Monaco has changed over the years. There’s little doubt about that and even though they’ve been racing there since the 1920’s, it hasn’t changed radically since then. In the 70’s they redesigned the track to encompass the swimming pool section. Some modifications for a smaller and faster chicane in the late 70’s. In the mid-80’s they added the Nouvelle Chicane and in 1997 they redesigned the swimming pool section.
After reclaiming some of the land from the bay, they redesigned the pits and pit lane which added more space for the teams which was a welcome alteration for sure. All things given, it has changed a few times with the largest changes adding the Piscine section and the pitlane changes. Still, the track layout has remained very similar to the original. After Sunday’s race, that might not be good enough anymore.
In what Fernando Alonso called the most boring Formula 1 race ever and echoed by Lewis Hamilton, the latter told the press that maybe it’s time to redesigned the Monaco circuit and make it longer.
“It was insane how little l was pushing – the least l can ever remember. There was a point where l was ten seconds behind and l was conflicted because in my heart l was ‘I still want to win the race’ and they were like ‘no, just bring it home’. I just love racing.
“So what can we do to make this one better?”
Hamilton had an answer to his own question.
“I spoke to Prince Albert the other day and said maybe we should make it longer.
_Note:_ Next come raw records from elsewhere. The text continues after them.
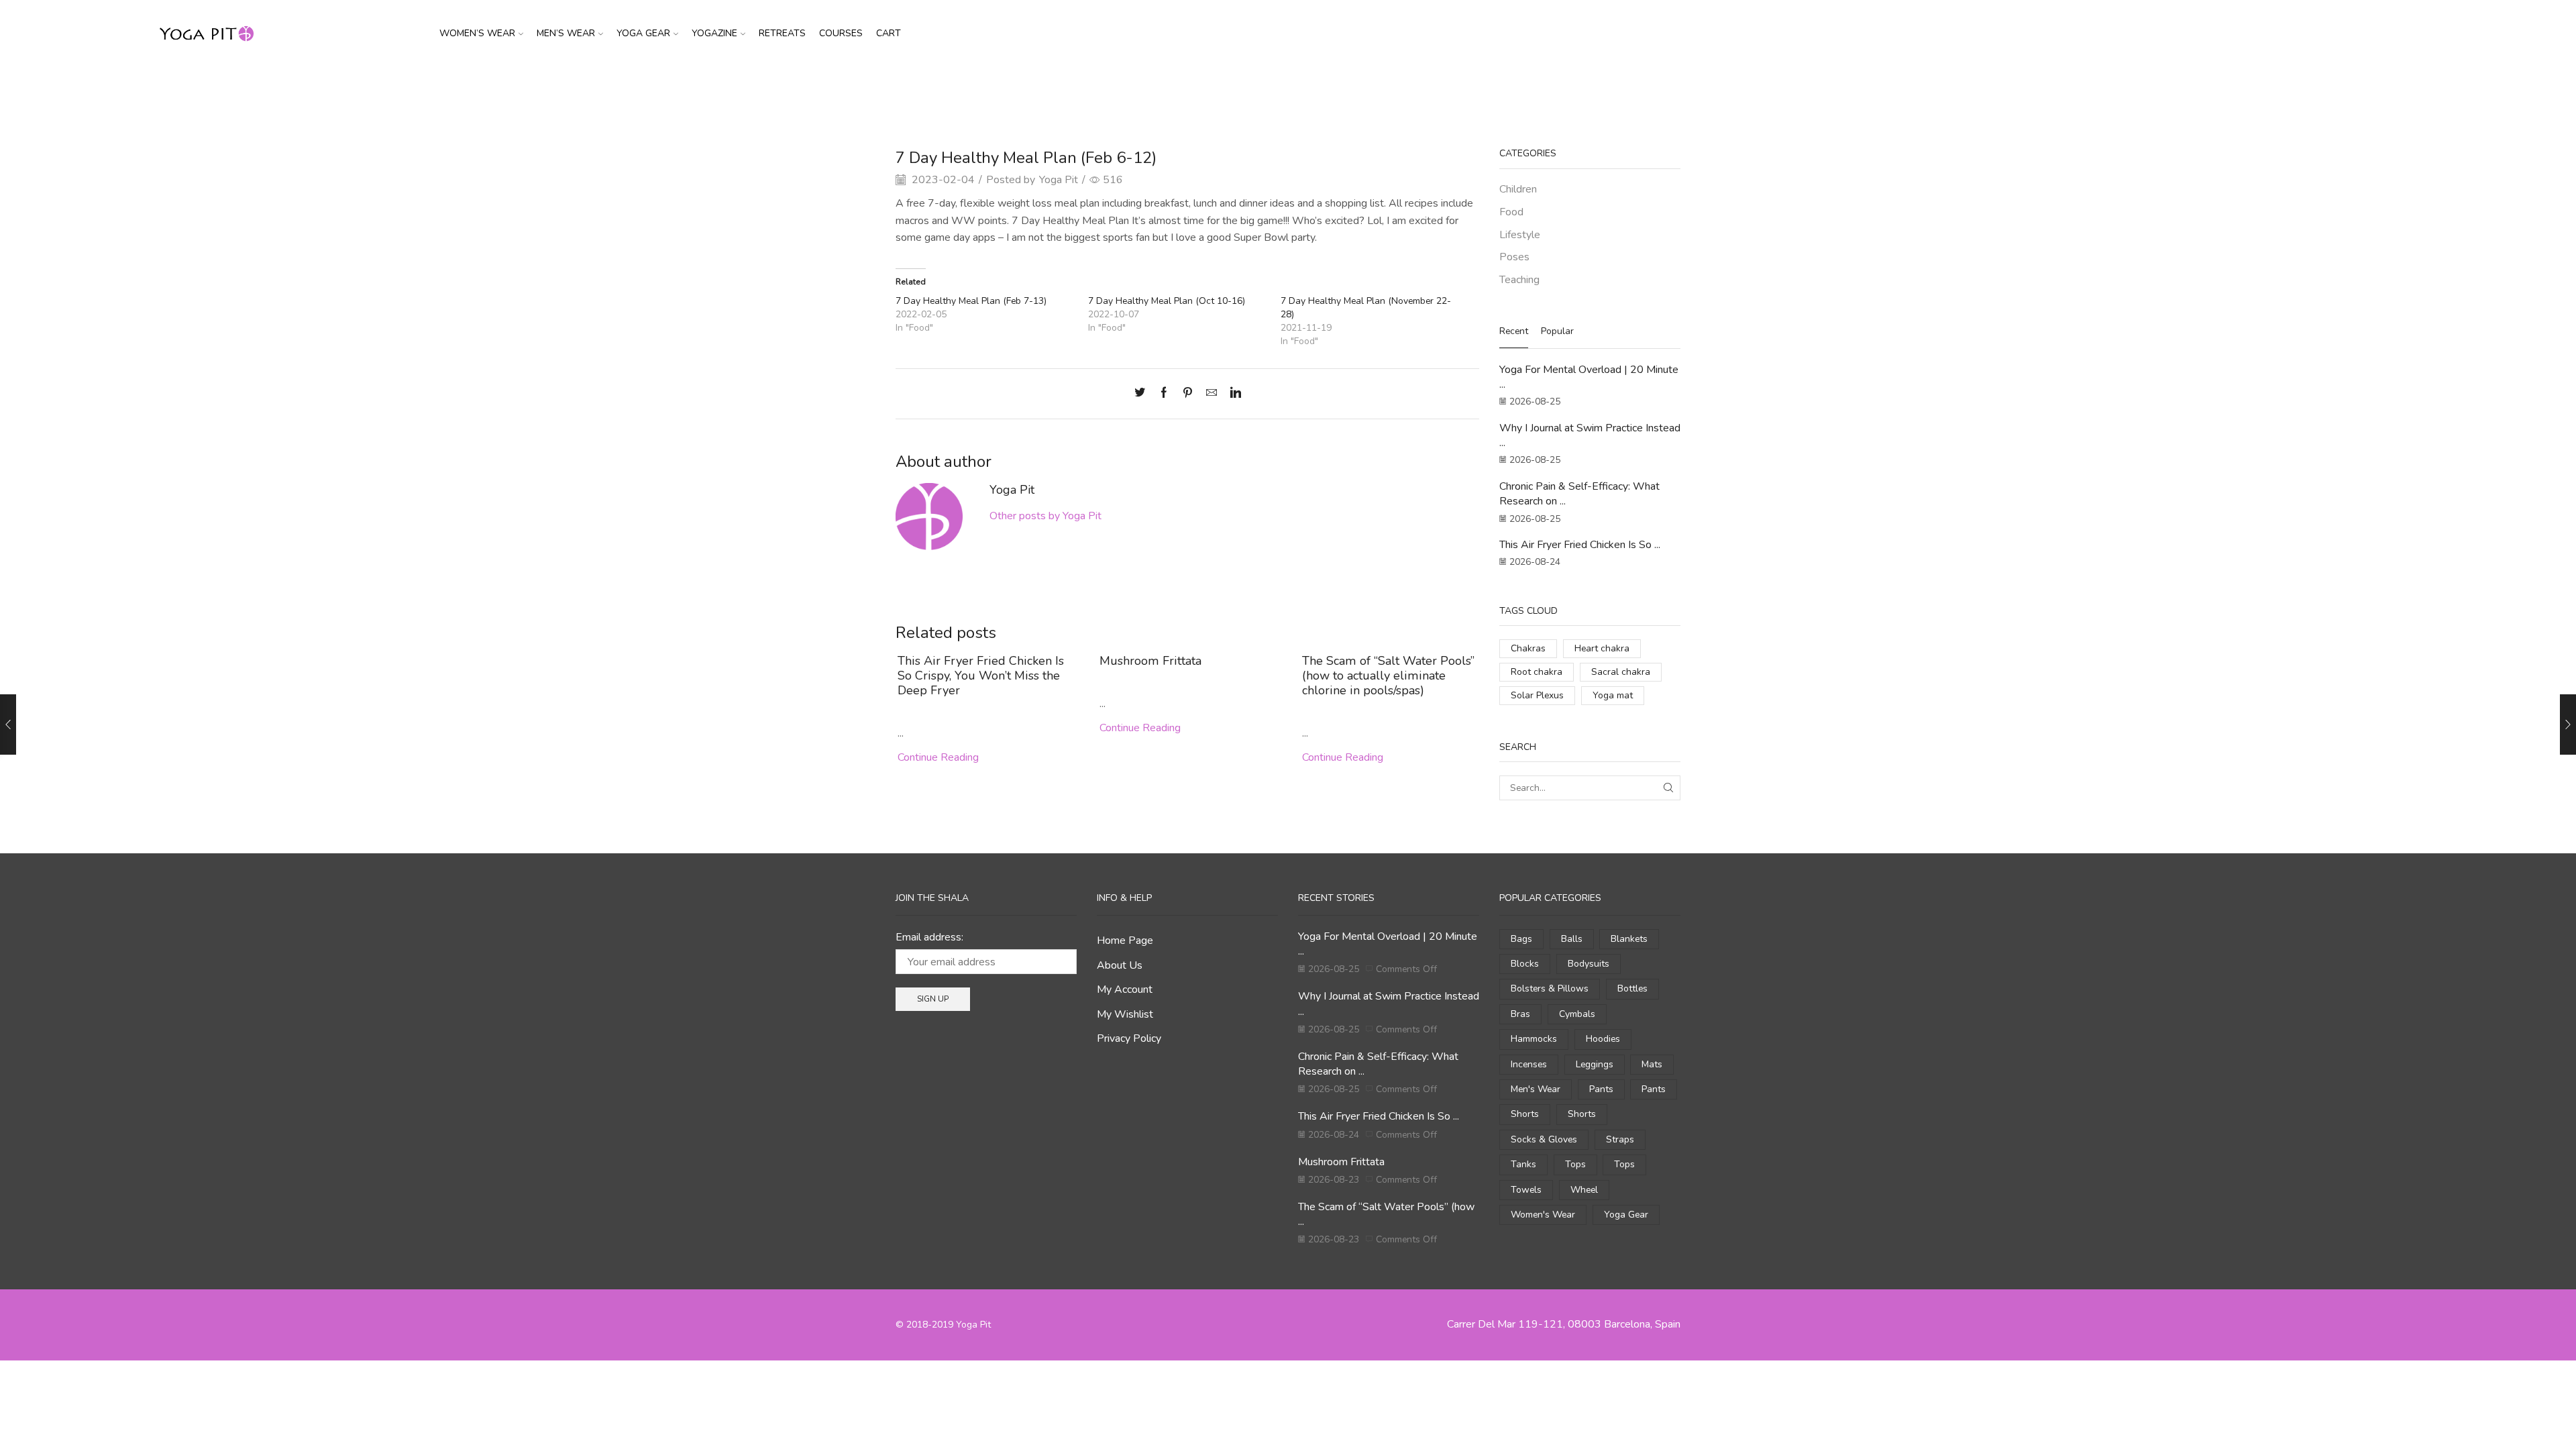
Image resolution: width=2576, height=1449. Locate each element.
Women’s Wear (477, 33)
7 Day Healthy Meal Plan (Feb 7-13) (971, 300)
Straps (1620, 1139)
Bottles (1632, 988)
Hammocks (1534, 1038)
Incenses (1529, 1064)
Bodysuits (1588, 963)
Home (1256, 89)
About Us (1119, 965)
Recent (1513, 331)
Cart (888, 33)
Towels (1526, 1189)
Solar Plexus (1537, 695)
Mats (1652, 1064)
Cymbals (1577, 1014)
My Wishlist (1125, 1014)
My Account (1124, 989)
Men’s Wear (566, 33)
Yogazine (714, 33)
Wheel (1584, 1189)
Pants (1601, 1089)
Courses (841, 33)
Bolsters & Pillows (1550, 988)
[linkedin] (1232, 393)
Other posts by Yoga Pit (1045, 515)
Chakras (1528, 648)
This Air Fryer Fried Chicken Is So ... (1579, 544)
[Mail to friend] (1211, 393)
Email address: (929, 937)
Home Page (1125, 940)
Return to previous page (1629, 89)
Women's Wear (1543, 1214)
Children (1518, 189)
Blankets (1629, 938)
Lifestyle (1519, 234)
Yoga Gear (643, 33)
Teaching (1519, 279)
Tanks (1523, 1164)
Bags (1521, 938)
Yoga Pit (1058, 179)
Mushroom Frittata (1150, 661)
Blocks (1525, 963)
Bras (1520, 1014)
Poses (1514, 257)
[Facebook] (1164, 393)
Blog (1289, 89)
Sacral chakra (1620, 671)
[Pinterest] (1187, 393)
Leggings (1594, 1064)
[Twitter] (1143, 393)
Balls (1571, 938)
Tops (1575, 1164)
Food (1321, 89)
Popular (1557, 331)
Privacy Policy (1129, 1038)
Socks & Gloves (1544, 1139)
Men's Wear (1535, 1089)
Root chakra (1536, 671)
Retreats (782, 33)
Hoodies (1603, 1038)
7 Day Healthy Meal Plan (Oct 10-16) (1166, 300)
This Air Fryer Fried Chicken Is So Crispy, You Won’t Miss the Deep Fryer (981, 675)
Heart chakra (1601, 648)
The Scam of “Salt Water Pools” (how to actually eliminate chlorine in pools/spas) (1388, 675)
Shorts (1525, 1114)
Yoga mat (1613, 695)
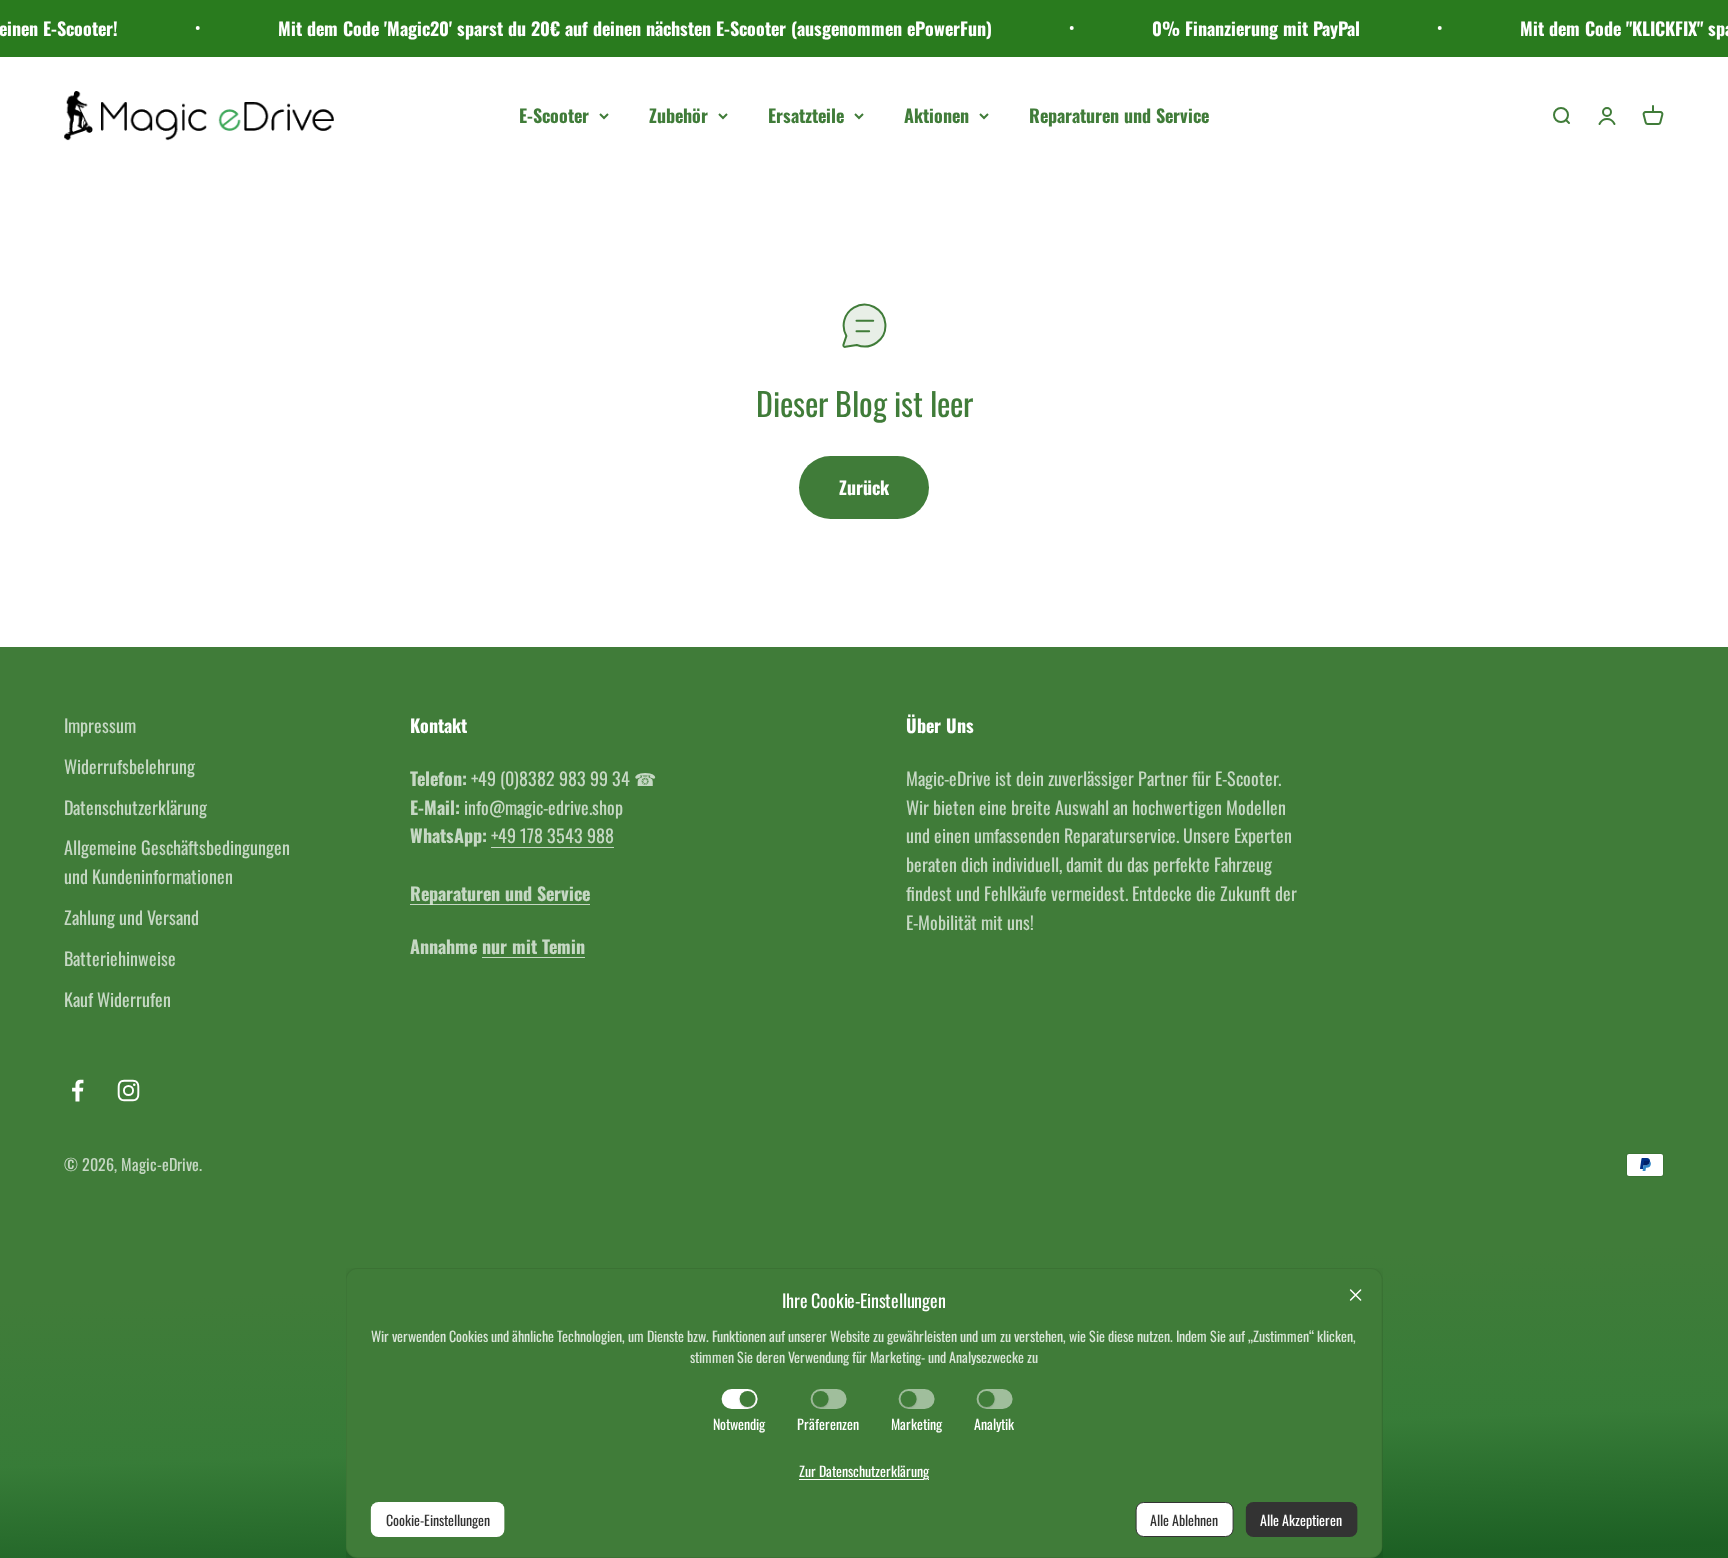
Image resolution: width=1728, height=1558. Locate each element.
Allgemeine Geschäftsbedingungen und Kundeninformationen (177, 861)
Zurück (864, 487)
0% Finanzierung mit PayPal (1223, 28)
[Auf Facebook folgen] (77, 1090)
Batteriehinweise (120, 958)
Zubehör (678, 115)
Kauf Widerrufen (117, 999)
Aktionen (936, 115)
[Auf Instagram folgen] (128, 1090)
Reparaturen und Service (1119, 115)
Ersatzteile (806, 115)
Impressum (100, 725)
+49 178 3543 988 (552, 835)
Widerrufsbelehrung (129, 766)
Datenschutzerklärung (135, 807)
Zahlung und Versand (131, 917)
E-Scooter (554, 115)
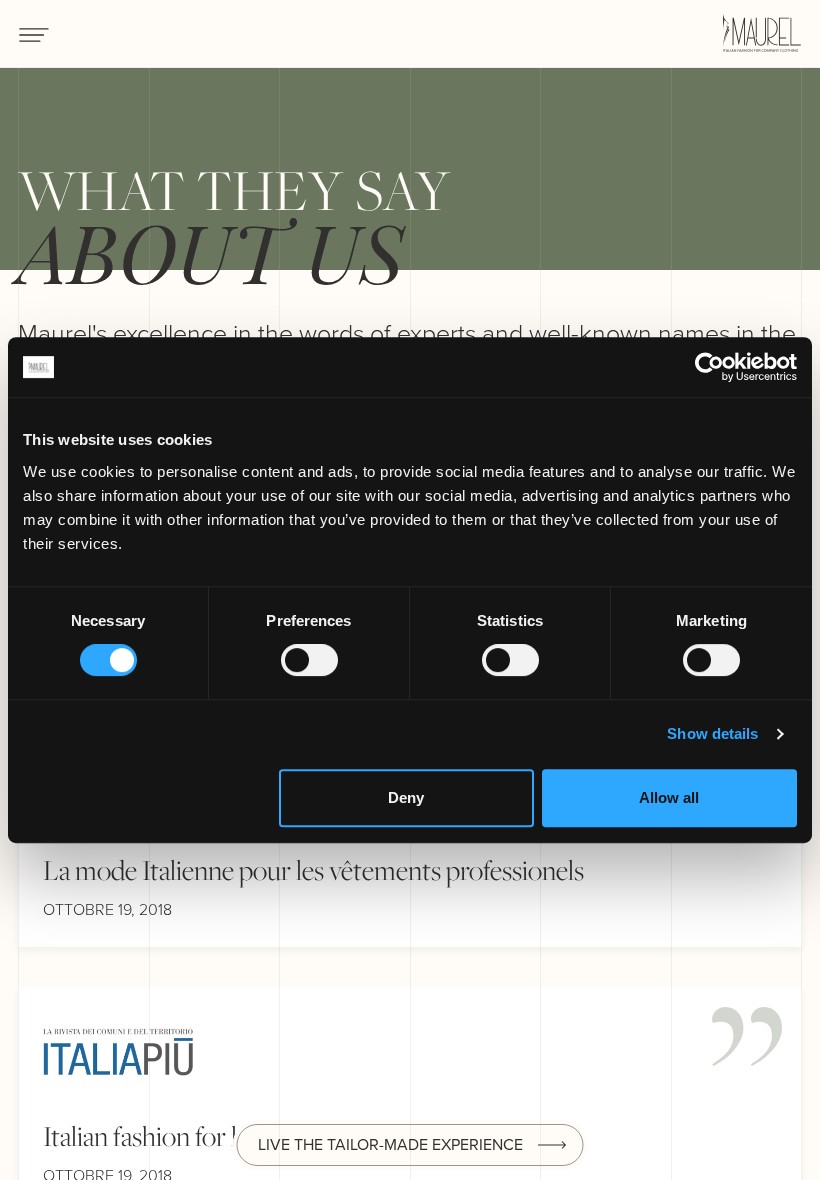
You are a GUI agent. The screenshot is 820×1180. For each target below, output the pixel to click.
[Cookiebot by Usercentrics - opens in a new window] (709, 367)
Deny (406, 797)
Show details (712, 733)
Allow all (669, 797)
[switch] (309, 660)
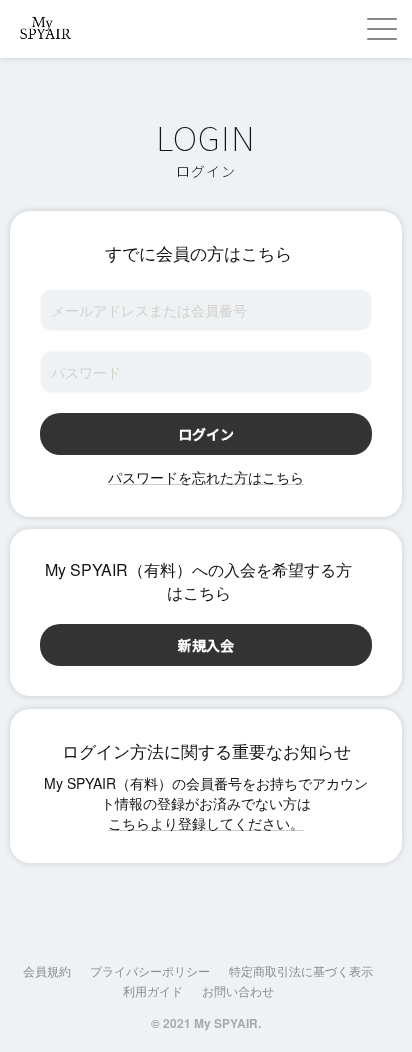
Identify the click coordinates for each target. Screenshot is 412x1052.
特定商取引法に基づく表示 (301, 970)
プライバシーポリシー (150, 970)
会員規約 (47, 970)
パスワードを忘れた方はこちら (206, 477)
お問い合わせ (238, 990)
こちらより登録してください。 (206, 823)
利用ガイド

There are more roads so maybe we can change this great track and make it even better.
“Or maybe the format should change. You shouldn’t be able to do a one-stop race here. There has to be some mixed-up things. Maybe we need two races.
“But that was the longest 78 laps ever!”
I watched the race on Sunday and to be honest, I enjoyed it and found there to be some intrigue and decent passing and defending. There are those who don’t like Monaco and it seems each year they offer more and more complaints about how processional it is and what a boring race it is.
I jumped on social media to see the reaction and from what I could tell, younger fans are among some of the most ardent supporters of changing the circuit.
One enterprising chap decided to post a video of the famous Ayrton Senna lap as an example of how exciting the Monaco GP used to be and how boring it is no, thus, we need to change it because young fans won’t stand for it any longer.
I didn’t want to come across as a jerk but the video he posted says everything you need to know about what really is wrong with Monaco. Daniel Ricciardo claimed pole this weekend and the hard core F1 fans will know that was some stunning onboard lap footage. When compared to Senna’s lap, it’s not the same. When Lewis’s race is compared to that of Senna’s race, it’s not the same…but the track is.
What!!?? Are you a luddite? F1 has always been the pinnacle of technology and that is true but perhaps the cars have advanced so far that the visceral experience of Monaco isn’t the same as it used to be. Driver’s weren’t able to take Eau Rougue flat out either but times change.
So now we have cars with epic technology and downforce and Lewis trundled around not pushing during the Monaco Grand Prix. Perhaps there is room to change the circuit and make it longer but is that the right idea? If you reduced aerodynamic downforce and made the cars more of a handful to manage, I think you would find Monaco to be quite the challenge. But that, some fans would argue, is going backwards and where is the logic in that?
F1 owners have suggested that making some track changes that react in ways conducive to better racing given the current car technology and regulations is a possibility. Would Monaco be a place ripe for that change? What do you think?
I’m not in favor of changing Monaco, or other tracks, to suit the current cars. I feel we’ve swung the pendulum too far toward the engineering spectrum and lost a bit of the driver element in F1. Indycar might be a good example that just because you can do something on a car doesn’t always mean you should. The cars at this year’s Indy 500 were a handful and many drivers lost the rear end of the car. Perhaps using technology to make the cars more of a handful could be a move in the right direction? Maybe not.